A hacker boasts of having stolen the personal data of no less than 1.5 million users of the LDLC site, the specialist in the sale of computer equipment. What is it really ? And what should you fear if you are a customer?
The current context is particularly electric for French companies and organizations! With the Olympic Games fast approaching, the country is facing a surge in cyberattacks. Whether hospitals, banks, operators or public institutions, absolutely no one is spared! While Sidaction has just announced that hackers had seized some of the personal data of donors, notably bank details (see our article), it is the turn of LDLC, a French group specializing in selling computer equipment online, to face what appears to be a massive leak.
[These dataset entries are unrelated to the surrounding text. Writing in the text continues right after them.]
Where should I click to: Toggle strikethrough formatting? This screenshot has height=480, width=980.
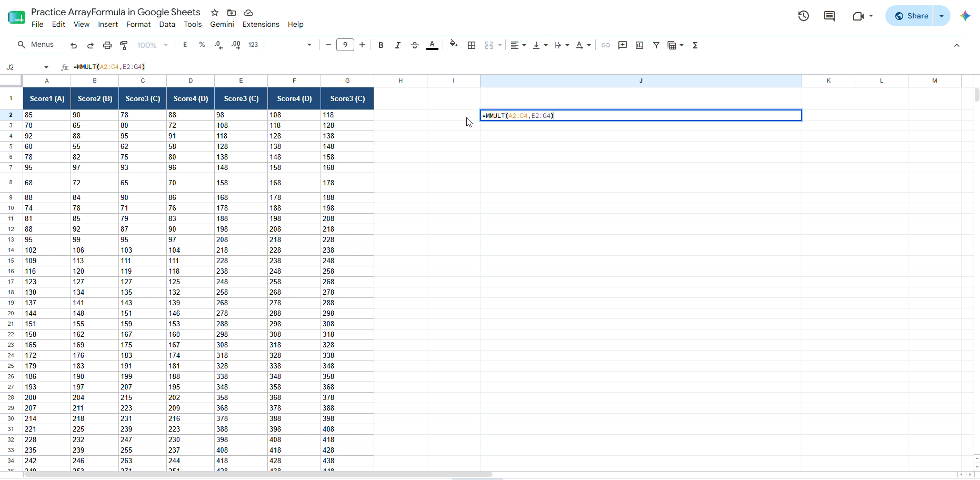pos(415,45)
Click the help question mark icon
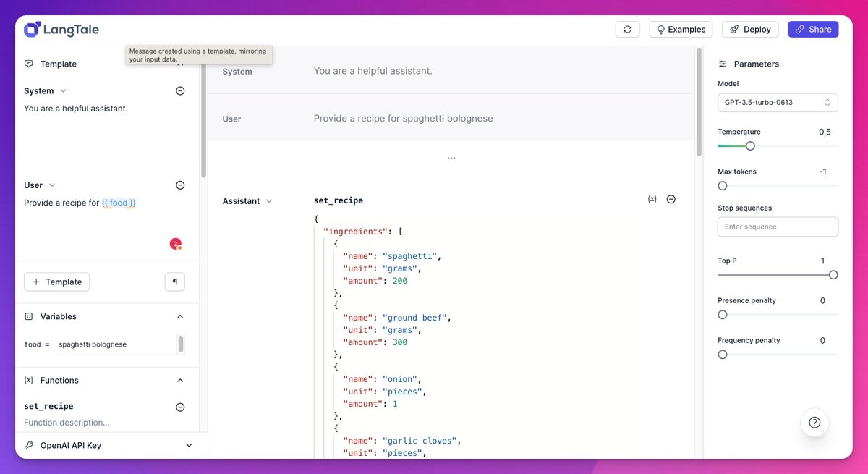The height and width of the screenshot is (474, 868). 814,422
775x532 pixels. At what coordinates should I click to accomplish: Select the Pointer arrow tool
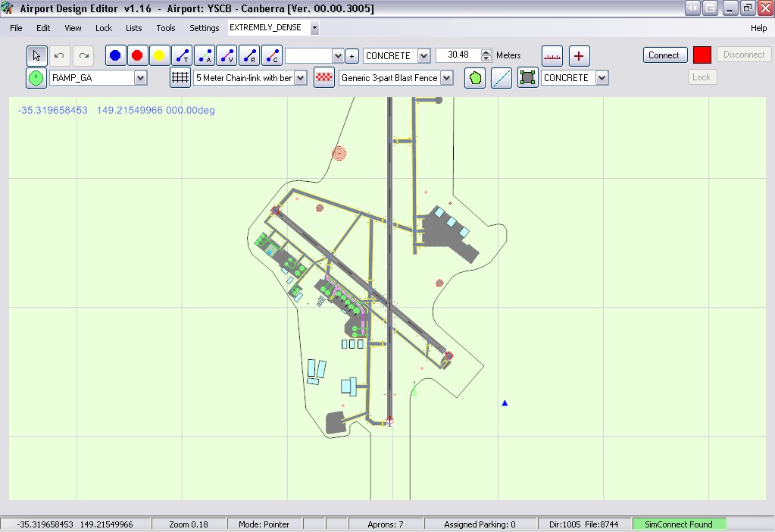36,55
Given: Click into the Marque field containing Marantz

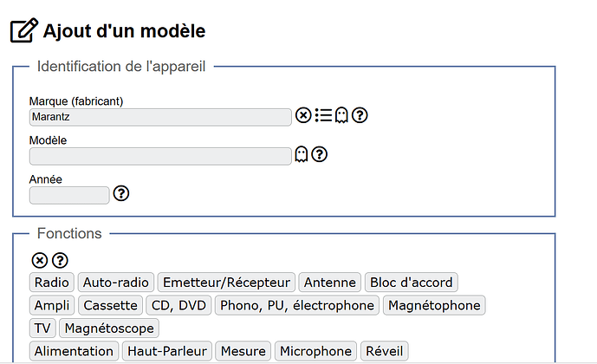Looking at the screenshot, I should click(160, 117).
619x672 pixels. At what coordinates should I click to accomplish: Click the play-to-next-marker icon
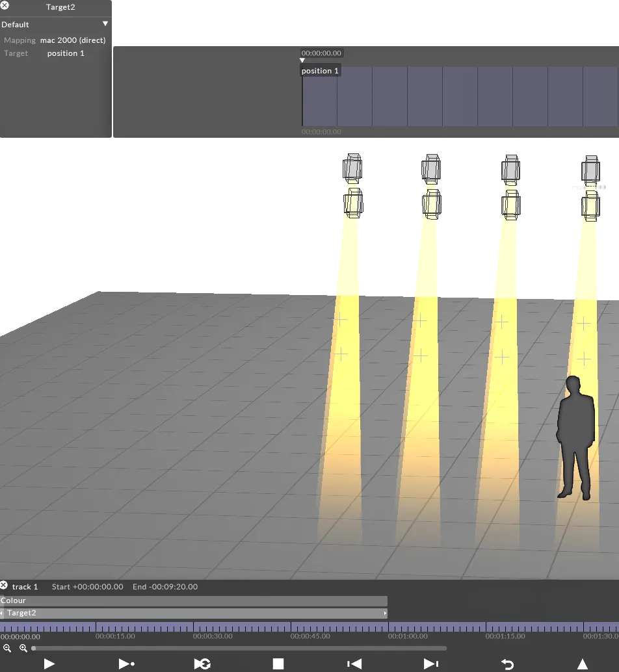tap(126, 664)
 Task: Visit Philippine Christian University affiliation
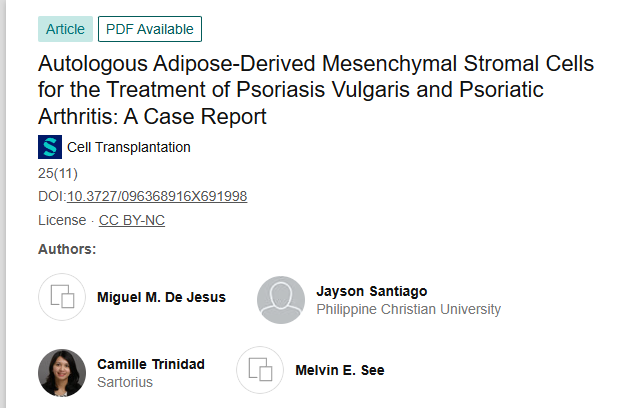pos(408,309)
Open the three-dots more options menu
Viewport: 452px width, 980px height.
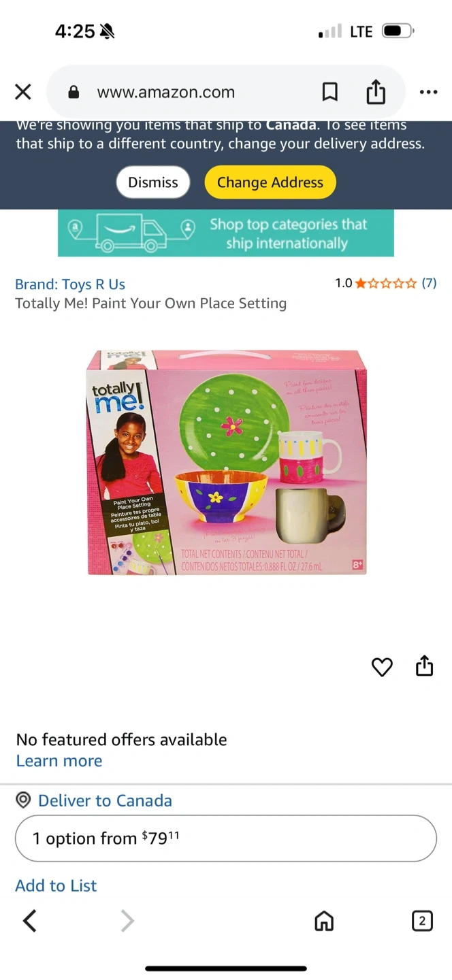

The company represents a prime target for hackers. Already in 2021, LDLC suffered from the Ragnar Locker ransomware, which resulted in many of the company’s internal data being put up for sale on the Dark Web. Because the group of hackers had managed to penetrate its internal systems… This time, a hacker claims to have stolen, on February 27, 2024, a database containing the data of 1.5 million LDLC customers.
CYBERALERT | LDLC, 1.5M of data would be for sale by a cybercriminal
A malicious actor (hacker) would be in possession of 1.5M of data from the LDLC site.
As a reminder, #LDLC is THE French leader in e-commerce specializing in computer components pic.twitter.com/OoS1BURppN
— Only SaxX (@_SaxX_) February 29, 2024
LDLC hacking: an investigation is underway
The alert was launched on X (formerly Twitter) by Anis Ayari, AI engineer, and Clément Domingo, ethical hacker. A hacker allegedly claimed, on a Dark Web forum, to put for sale data including the names, first names, email addresses, postal addresses, cell phones and landlines of users of the group’s site, but also other information such as data accountants. The sale price is not publicly known.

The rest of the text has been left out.